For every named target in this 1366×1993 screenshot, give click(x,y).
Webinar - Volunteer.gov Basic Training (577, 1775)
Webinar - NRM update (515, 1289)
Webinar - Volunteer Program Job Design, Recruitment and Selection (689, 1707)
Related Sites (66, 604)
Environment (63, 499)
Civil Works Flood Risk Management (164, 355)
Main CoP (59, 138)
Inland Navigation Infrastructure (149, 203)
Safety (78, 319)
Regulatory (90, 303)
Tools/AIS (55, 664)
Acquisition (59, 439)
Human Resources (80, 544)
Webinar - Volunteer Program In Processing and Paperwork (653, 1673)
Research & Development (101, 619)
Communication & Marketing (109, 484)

----------------------------------------

| Exercise directions |
Show all lines above that contain "Program".

| Result below |
Webinar - Volunteer Program Job Design, Recruitment and Selection (689, 1707)
Webinar - Volunteer Program In Processing and Paperwork (653, 1673)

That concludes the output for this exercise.